----- DATA FOR ANALYSIS

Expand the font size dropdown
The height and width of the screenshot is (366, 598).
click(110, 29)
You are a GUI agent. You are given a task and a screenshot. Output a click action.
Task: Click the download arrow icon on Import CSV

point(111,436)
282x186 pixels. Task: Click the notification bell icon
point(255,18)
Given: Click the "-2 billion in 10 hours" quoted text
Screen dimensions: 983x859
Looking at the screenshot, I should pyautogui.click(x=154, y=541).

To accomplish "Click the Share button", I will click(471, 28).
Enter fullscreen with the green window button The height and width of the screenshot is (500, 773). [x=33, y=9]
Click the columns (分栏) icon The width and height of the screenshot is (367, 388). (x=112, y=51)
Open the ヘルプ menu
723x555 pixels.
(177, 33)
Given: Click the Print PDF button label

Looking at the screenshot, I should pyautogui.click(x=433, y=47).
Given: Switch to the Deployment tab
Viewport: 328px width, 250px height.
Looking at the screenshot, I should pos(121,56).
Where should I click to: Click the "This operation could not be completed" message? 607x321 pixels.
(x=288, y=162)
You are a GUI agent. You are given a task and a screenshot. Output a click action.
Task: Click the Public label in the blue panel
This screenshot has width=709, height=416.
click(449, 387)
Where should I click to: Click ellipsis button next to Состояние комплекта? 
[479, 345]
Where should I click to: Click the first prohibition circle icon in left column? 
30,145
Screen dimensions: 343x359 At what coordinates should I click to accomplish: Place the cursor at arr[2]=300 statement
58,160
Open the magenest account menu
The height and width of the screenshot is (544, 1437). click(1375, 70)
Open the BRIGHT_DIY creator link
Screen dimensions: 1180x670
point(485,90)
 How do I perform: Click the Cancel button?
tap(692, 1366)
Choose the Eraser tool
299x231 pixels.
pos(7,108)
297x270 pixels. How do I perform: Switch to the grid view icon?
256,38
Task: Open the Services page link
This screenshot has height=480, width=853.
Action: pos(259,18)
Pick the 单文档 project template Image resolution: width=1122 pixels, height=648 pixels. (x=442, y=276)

----------

Take the lines from the top of the data through the one that contains "Task: Click the Public" and copy them exactly, leaving out every line after it.

Expand the font size dropdown
The height and width of the screenshot is (366, 598).
click(110, 29)
You are a GUI agent. You are given a task and a screenshot. Output a click action.
Task: Click the download arrow icon on Import CSV

point(111,436)
282x186 pixels. Task: Click the notification bell icon
point(255,18)
Given: Click the "-2 billion in 10 hours" quoted text
Screen dimensions: 983x859
Looking at the screenshot, I should pyautogui.click(x=154, y=541).

To accomplish "Click the Share button", I will click(471, 28).
Enter fullscreen with the green window button The height and width of the screenshot is (500, 773). [x=33, y=9]
Click the columns (分栏) icon The width and height of the screenshot is (367, 388). (x=112, y=51)
Open the ヘルプ menu
723x555 pixels.
(177, 33)
Given: Click the Print PDF button label

Looking at the screenshot, I should pyautogui.click(x=433, y=47).
Given: Switch to the Deployment tab
Viewport: 328px width, 250px height.
Looking at the screenshot, I should pos(121,56).
Where should I click to: Click the "This operation could not be completed" message? 607x321 pixels.
(x=288, y=162)
You are a GUI agent. You are given a task and a screenshot. Output a click action.
Task: Click the Public label in the blue panel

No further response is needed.